Source text:
═══

West Nile virus infections in France, July to November 2018

Key messages

We describe the most important episode of West Nile Virus transmission identified in humans in France. In 2018, West Nile virus lineage 2 was isolated for the first time in France which might change the epidemiological situation in the country.

Autochthonous chikungunya and dengue fever outbreak in Mainland France, 2010-2018

Background

Aedes albopictus, vector of dengue and chikungunya viruses, is implanted in mainland France, exposing to the risk of autochthonous transmission. Since 2006, epidemiological and entomological surveillance activities aim to prevent or limit the occurrence of autochthonous cases. We aimed to describe episodes of transmission and control measures implemented in order to reflect on surveillance activities.

Methods

We reviewed all publications and documents produced on autochthonous transmission episodes in France and surveillance protocols. We reviewed surveillance activities, investigation methods and control measures implemented.

Results

Between 2010 and 2018, eight episodes of autochthonous dengue fever transmission and three of chikungunya were recorded in mainland France. All of them occurred in the South east of France, between July and October, when vector density was the highest. Transmission areas were limited to single domestic houses located in discontinuous urban areas. Only two episodes happened in two distinct areas. Chikungunya episodes led to 31 cases and dengue fever episodes to 23 cases. Most cases were identified by door-to-door investigations set-up in transmission areas. We isolated serotypes 1 and 2 for dengue and East Central South Africa lineage for chikungunya in autochthonous cases. Adulticide vector control measures were effective in controlling transmission.

Seven episodes of transmission were due to failure in identifying primary imported cases. Four episodes occurred because of the absence or the lack of vector controls measures around primary imported cases.

Conclusions

Surveillance activities, and autochthonous cases investigations, were effective in limiting the extent of transmission, but were highly demanding for surveillance actors. Identified causes of transmission highlight the need of regular awareness campaigns targeting physicians and biologists.

Key messages

Effectiveness of the surveillance system of dengue, chikungunya and zika viruses, and autochthonous cases investigations. Needs of awareness and training courses targeting health professionals to the risk represented by these viruses.

Chikungunya outbreak in Montpellier, France, September to October 2014

In October 2014, an outbreak of 12 autochthonous chikungunya cases, 11 confirmed and 1 probable, was detected in a district of Montpellier, a town in the south of France colonised by the vector Aedes albopictus since 2010. A case returning from Cameroon living in the affected district was identified as the primary case. The epidemiological investigations and the repeated vector control treatments performed in the area and around places frequented by cases helped to contain the outbreak. In 2014, the chikungunya and dengue surveillance system in mainland France was challenged by numerous imported cases due to the chikungunya epidemic ongoing in the Caribbean Islands. This first significant outbreak of chikungunya in Europe since the 2007 Italian epidemic, however, was due to an East Central South African (ECSA) strain, imported by a traveller returning from West Africa. Important lessons were learned from this episode, which reminds us that the threat of a chikungunya epidemic in southern Europe is real.

═══

Dataset extract:

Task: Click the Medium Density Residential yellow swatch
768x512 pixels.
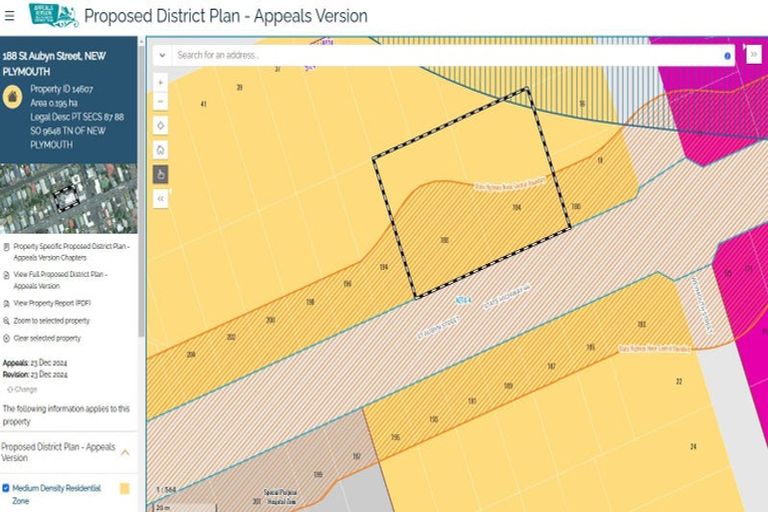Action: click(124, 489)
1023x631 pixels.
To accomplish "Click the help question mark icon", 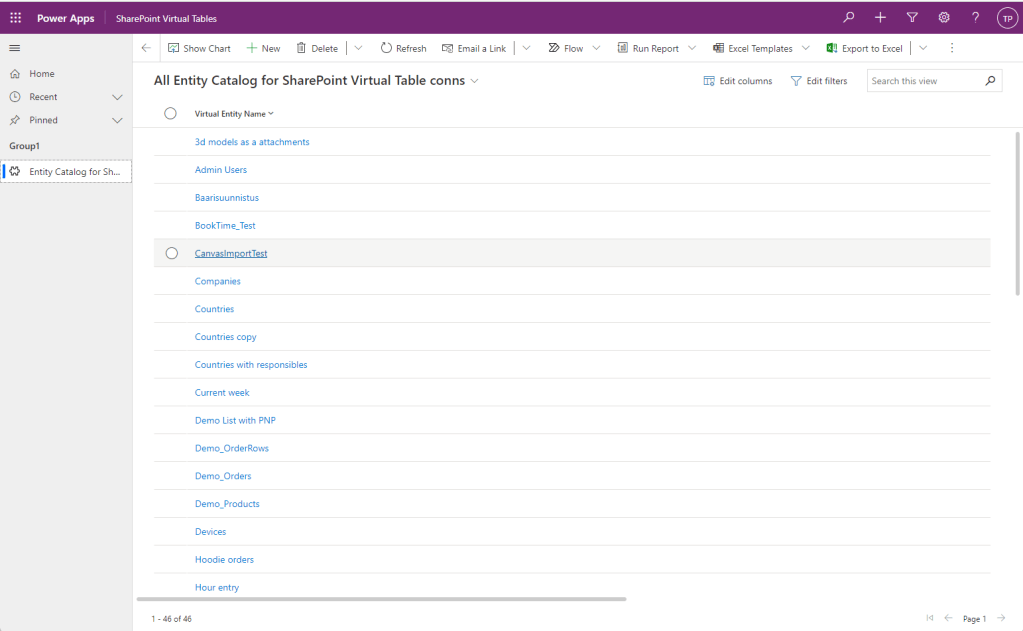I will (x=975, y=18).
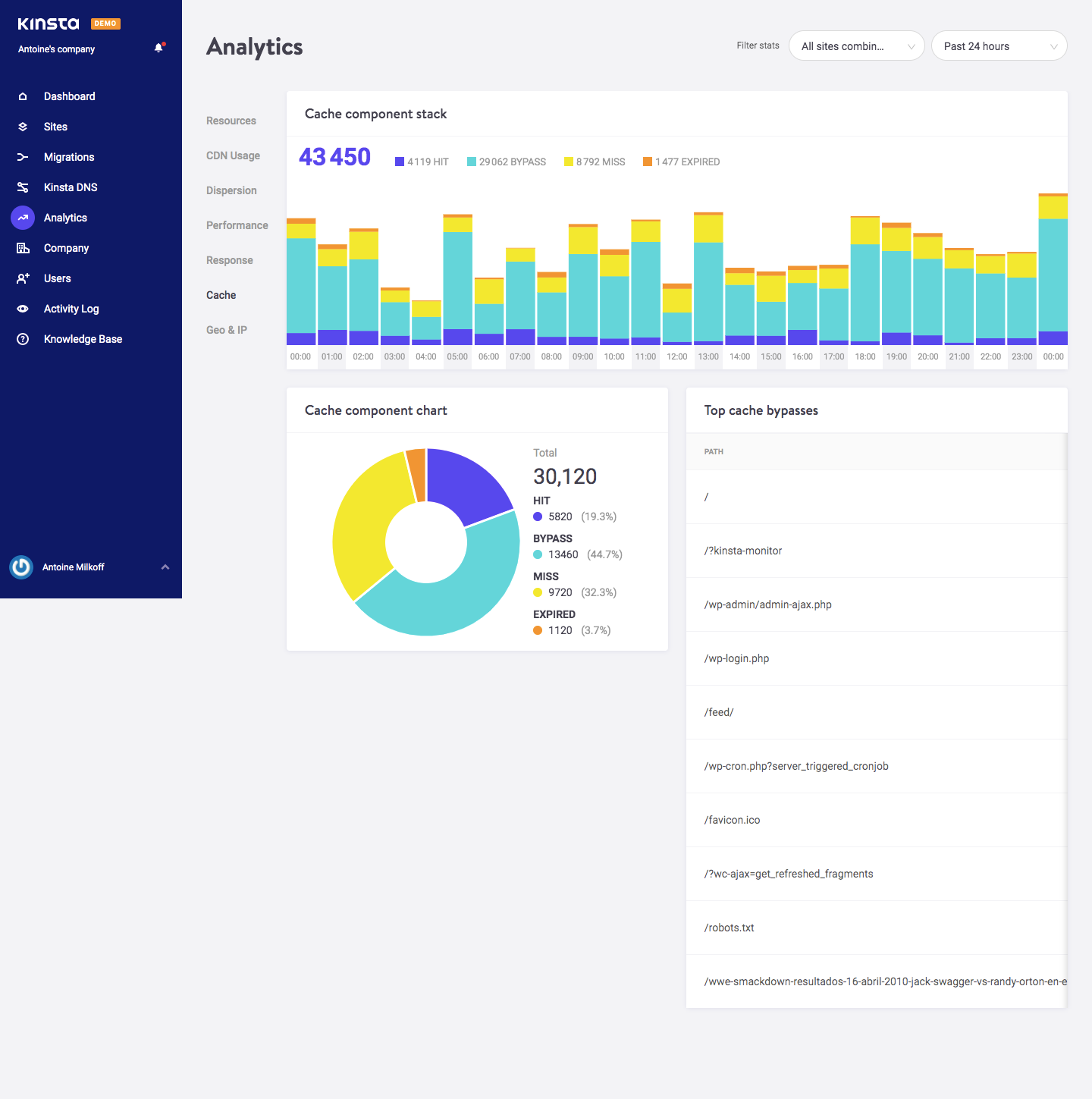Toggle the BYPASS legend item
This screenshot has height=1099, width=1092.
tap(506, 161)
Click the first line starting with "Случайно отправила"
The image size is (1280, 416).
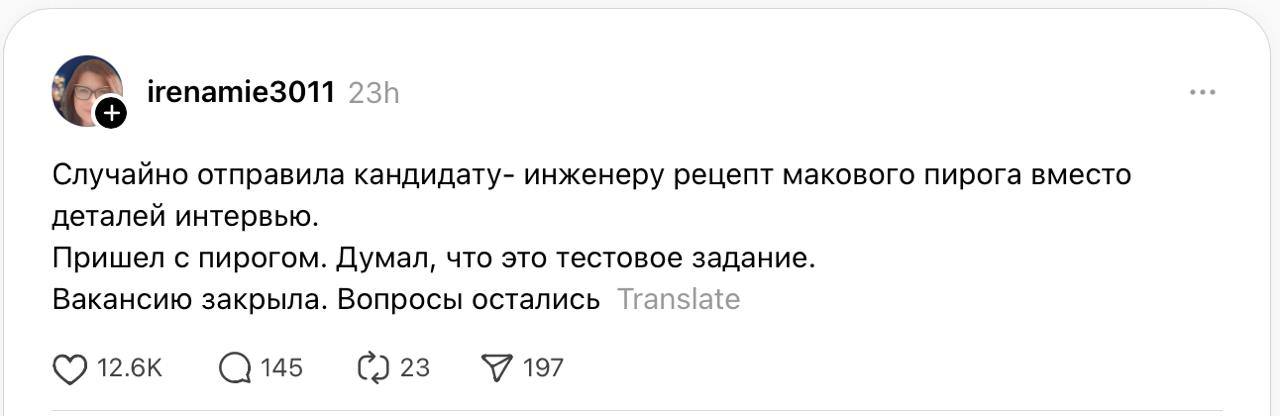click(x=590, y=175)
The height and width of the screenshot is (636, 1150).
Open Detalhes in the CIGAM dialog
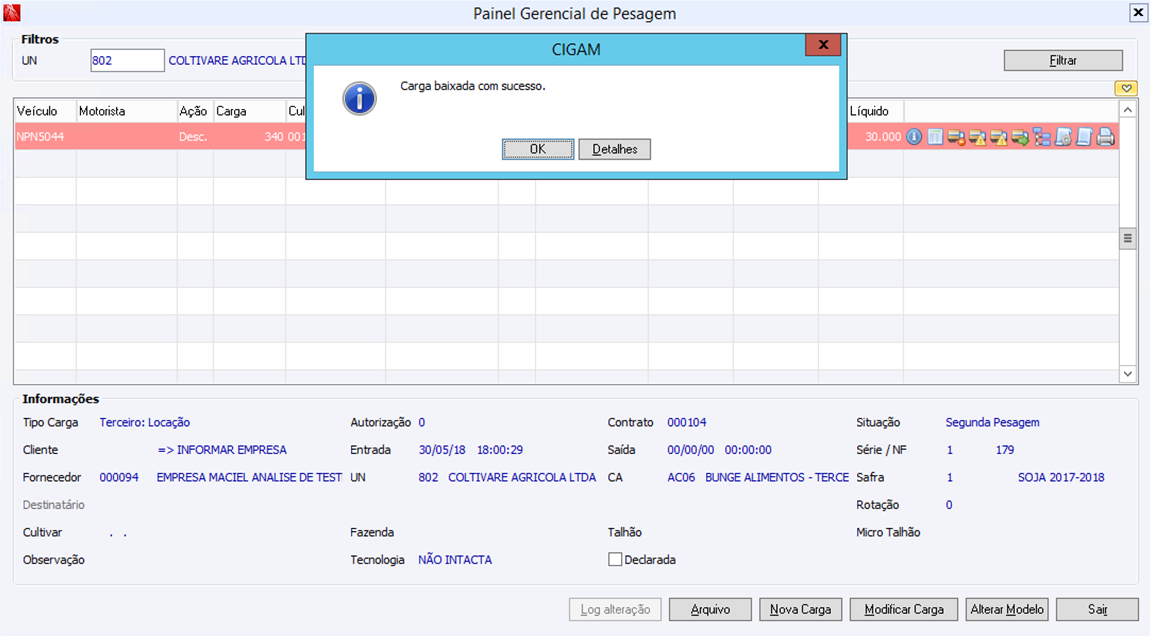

═══

Instructions:
A. For each statement, answer yes or no on whether it agrees with the text on mosquito-borne viruses in France, and quote the deciding words of the text exactly. (i) From 2010 to 2018, mainland France recorded eight episodes of autochthonous dengue fever transmission. (ii) The 2014 Montpellier chikungunya outbreak was caused by a strain from the Caribbean. (iii) The dengue fever episodes produced more cases than the chikungunya episodes.
B. Please reproduce the text on mosquito-borne viruses in France, beginning at the words "Seven episodes of" and stopping after the words "physicians and biologists.".
The items are separate material, apart from the text on mosquito-borne viruses in France.

Task-by-task results:
A.
(i) Yes: "Between 2010 and 2018, eight episodes of autochthonous dengue fever transmission and three of chikungunya were recorded in mainland France."
(ii) No: "was due to an East Central South African (ECSA) strain, imported by a traveller returning from West Africa."
(iii) No: "Chikungunya episodes led to 31 cases and dengue fever episodes to 23 cases."

B.
Seven episodes of transmission were due to failure in identifying primary imported cases. Four episodes occurred because of the absence or the lack of vector controls measures around primary imported cases.

Conclusions

Surveillance activities, and autochthonous cases investigations, were effective in limiting the extent of transmission, but were highly demanding for surveillance actors. Identified causes of transmission highlight the need of regular awareness campaigns targeting physicians and biologists.